**SUPPLIED PASSAGE:**
-------------------------

AUTHOR=Verma Shatakshi , Kumar Shashi , Mishra Varun Narayan , Raj Rahul TITLE=Multifrequency Spaceborne Synthetic Aperture Radar Data for Backscatter-Based Characterization of Land Use and Land Cover JOURNAL=Frontiers in Earth Science VOLUME=10 YEAR=2022 URL=https://www.frontiersin.org/journals/earth-science/articles/10.3389/feart.2022.825255 DOI=10.3389/feart.2022.825255 ISSN=2296-6463 ABSTRACT=

Polarimetric synthetic aperture radar remote sensing extracts the information about the target using decomposition models to separate the polarimetric information into single-bounce (contributed by smooth surfaces), double-bounce (contributed by urban structure), and volume (mainly due to vegetation cover) scattering components. The penetration capacity of the electromagnetic wave into the surface increases with the decrease in its frequency. This study explores and compares the polarimetric decomposition models for scattering-based characterization of land use and cover using multifrequency spaceborne synthetic aperture radar sensor datasets that were acquired over San Francisco, CA, USA. The present work compares the scattering parameters of coherent (Pauli), roll-invariant (Barnes), eigenvalue–eigenvector (Cloude), and compact-polarimetric (Raney) decomposition modeling approaches for scattering-based characterization of urban structures, waterbody, and vegetation cover. The land use/cover classification was performed based on the scattering response of the scatterers using a support vector machine classifier. The outputs of the classification approach on multisensor, multifrequency, and multi-polarization polarimetric synthetic aperture radar data have shown reasonable accuracy in classifying the land use and land cover. The decomposition models fail to characterize the oriented urban structures that cause misclassification of urban structures as vegetation. The higher-order roll-invariant decomposition modeling approaches could improve the interpretation of different targets and accuracy in land use and land cover classification.

-------------------------

**MATERIAL SHOWN:**
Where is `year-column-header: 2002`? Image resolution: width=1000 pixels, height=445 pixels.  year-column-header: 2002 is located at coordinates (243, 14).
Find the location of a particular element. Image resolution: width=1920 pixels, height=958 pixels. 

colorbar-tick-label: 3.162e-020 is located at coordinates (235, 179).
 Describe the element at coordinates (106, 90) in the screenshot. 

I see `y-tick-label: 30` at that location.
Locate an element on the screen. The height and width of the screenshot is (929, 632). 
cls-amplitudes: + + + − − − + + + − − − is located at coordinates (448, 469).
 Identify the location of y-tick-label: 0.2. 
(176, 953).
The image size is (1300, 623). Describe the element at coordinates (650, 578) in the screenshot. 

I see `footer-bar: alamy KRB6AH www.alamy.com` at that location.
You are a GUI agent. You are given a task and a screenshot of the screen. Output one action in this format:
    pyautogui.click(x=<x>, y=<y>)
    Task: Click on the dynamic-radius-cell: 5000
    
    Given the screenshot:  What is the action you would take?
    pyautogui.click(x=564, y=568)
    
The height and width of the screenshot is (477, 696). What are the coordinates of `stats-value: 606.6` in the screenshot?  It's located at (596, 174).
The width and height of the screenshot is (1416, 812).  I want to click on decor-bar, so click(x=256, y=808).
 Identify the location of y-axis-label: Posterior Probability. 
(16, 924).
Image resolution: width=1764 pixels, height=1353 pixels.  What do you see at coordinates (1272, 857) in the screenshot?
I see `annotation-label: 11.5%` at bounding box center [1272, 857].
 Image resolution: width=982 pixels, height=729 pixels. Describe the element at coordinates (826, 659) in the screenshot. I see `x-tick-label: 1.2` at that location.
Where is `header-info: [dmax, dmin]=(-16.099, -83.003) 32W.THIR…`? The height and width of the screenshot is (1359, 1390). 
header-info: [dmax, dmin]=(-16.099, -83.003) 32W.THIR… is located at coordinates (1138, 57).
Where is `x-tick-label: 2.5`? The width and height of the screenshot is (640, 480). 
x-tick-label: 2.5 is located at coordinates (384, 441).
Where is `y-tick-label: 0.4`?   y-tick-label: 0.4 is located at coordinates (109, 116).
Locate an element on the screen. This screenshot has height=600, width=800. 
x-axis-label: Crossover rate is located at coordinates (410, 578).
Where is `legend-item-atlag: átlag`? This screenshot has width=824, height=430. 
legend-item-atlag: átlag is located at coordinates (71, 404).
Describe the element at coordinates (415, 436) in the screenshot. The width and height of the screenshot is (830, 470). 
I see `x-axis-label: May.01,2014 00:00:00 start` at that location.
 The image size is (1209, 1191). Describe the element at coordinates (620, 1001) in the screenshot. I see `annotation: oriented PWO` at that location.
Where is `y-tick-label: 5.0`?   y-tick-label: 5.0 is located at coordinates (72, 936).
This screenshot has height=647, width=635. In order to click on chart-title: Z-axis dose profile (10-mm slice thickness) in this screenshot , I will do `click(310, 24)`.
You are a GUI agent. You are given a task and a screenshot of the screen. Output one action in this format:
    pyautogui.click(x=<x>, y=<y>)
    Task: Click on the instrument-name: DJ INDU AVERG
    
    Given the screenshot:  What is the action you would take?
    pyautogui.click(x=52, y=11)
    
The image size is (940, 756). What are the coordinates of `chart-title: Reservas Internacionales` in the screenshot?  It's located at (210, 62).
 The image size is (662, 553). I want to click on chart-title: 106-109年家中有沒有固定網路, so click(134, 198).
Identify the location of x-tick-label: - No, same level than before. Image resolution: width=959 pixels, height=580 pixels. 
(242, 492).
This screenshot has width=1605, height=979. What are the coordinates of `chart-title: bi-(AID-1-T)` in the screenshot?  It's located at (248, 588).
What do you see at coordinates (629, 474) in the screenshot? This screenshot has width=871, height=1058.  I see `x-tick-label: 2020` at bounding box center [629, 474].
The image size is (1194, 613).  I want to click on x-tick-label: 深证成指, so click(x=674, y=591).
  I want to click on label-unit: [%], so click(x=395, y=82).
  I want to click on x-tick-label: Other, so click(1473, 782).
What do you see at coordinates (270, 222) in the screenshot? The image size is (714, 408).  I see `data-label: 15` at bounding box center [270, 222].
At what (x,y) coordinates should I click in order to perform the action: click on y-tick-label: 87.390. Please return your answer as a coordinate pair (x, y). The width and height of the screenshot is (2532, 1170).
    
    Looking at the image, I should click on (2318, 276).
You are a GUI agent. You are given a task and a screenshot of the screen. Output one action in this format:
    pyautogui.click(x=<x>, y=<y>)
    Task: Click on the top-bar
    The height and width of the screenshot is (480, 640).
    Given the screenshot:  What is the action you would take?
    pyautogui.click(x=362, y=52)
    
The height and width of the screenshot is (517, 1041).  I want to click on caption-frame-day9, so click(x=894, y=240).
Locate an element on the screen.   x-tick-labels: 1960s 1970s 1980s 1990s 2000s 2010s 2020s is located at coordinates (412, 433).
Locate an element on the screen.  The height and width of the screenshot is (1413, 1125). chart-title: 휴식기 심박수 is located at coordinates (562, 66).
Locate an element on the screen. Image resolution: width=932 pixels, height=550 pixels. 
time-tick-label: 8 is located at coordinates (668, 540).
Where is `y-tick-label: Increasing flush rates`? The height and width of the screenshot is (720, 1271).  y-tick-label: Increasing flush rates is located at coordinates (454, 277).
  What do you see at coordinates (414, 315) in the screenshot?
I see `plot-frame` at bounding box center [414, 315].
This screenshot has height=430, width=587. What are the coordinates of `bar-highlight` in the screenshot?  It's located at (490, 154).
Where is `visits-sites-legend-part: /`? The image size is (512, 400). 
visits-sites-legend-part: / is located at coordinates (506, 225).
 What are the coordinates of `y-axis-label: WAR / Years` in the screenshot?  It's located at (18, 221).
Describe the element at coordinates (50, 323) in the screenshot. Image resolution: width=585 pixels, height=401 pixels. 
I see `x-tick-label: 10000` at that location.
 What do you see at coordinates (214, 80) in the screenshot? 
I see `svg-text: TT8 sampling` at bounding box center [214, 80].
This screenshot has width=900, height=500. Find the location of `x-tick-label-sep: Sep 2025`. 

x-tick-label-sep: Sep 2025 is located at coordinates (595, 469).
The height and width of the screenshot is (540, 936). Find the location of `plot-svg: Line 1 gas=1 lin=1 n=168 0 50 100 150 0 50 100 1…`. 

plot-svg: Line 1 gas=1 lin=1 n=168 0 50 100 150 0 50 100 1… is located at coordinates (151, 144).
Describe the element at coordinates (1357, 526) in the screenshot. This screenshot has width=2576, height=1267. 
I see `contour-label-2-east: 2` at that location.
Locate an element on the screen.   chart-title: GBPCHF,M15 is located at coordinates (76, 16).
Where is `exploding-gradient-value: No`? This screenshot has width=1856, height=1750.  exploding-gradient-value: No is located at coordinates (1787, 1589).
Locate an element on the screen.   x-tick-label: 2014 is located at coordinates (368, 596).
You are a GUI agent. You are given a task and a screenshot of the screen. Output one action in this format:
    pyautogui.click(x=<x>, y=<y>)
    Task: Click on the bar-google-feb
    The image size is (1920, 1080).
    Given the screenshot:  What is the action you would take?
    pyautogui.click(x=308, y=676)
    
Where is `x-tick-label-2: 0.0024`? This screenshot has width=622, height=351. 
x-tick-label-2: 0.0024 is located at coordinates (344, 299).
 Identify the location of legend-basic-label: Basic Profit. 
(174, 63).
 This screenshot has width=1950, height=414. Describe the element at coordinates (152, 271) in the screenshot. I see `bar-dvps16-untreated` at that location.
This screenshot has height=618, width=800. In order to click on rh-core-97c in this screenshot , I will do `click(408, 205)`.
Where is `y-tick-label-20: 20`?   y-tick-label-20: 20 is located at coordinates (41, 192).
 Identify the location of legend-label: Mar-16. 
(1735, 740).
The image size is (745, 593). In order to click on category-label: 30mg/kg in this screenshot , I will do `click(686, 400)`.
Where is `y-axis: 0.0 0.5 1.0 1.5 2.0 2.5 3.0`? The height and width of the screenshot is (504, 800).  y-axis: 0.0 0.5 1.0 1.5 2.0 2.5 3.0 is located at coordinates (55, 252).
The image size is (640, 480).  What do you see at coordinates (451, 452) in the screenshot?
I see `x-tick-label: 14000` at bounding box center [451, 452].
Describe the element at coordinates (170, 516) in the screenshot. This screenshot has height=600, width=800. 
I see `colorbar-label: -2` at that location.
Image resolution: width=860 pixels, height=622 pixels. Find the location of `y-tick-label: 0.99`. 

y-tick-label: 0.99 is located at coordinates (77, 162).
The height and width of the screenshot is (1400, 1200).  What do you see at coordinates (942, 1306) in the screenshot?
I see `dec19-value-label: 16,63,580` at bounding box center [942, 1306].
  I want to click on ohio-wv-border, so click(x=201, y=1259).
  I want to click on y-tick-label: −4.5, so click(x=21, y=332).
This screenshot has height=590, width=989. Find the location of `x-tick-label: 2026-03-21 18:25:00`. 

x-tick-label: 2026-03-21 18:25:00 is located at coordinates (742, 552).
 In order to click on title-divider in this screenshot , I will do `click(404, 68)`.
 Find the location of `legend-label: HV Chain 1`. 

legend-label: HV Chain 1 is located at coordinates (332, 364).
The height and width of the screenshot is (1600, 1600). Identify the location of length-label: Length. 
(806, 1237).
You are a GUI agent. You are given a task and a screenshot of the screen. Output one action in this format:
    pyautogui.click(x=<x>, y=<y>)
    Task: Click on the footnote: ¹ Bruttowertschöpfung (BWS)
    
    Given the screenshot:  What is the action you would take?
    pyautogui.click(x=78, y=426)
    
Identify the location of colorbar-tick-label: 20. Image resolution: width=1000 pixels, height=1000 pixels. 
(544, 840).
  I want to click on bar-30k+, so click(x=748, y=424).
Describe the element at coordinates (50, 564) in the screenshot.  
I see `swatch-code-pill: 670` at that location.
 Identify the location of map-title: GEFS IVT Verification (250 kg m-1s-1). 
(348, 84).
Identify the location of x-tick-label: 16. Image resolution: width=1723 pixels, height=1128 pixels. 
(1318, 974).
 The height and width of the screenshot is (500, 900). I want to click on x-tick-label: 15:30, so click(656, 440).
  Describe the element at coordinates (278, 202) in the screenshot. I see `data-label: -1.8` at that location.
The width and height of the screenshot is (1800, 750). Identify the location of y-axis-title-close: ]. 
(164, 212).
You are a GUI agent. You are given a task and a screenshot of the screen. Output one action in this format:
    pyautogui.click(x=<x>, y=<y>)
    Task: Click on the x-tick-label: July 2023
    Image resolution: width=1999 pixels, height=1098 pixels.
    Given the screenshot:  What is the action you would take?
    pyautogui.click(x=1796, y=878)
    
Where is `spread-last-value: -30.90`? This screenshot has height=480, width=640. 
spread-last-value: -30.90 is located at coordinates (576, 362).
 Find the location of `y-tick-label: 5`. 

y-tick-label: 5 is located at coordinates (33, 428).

-------------------------

**PROBLEM DESCRIPTION:**
Answer these about the radar land-cover abstract:
(a) Which scattering component does the abstract attribute mainly to vegetation cover?
(b) Over what location were the sensor datasets acquired?
(c) What classifier performed the land use/cover classification?

**COMPLETED EXERCISE:**
(a) Volume scattering
(b) San Francisco, CA, USA
(c) A support vector machine classifier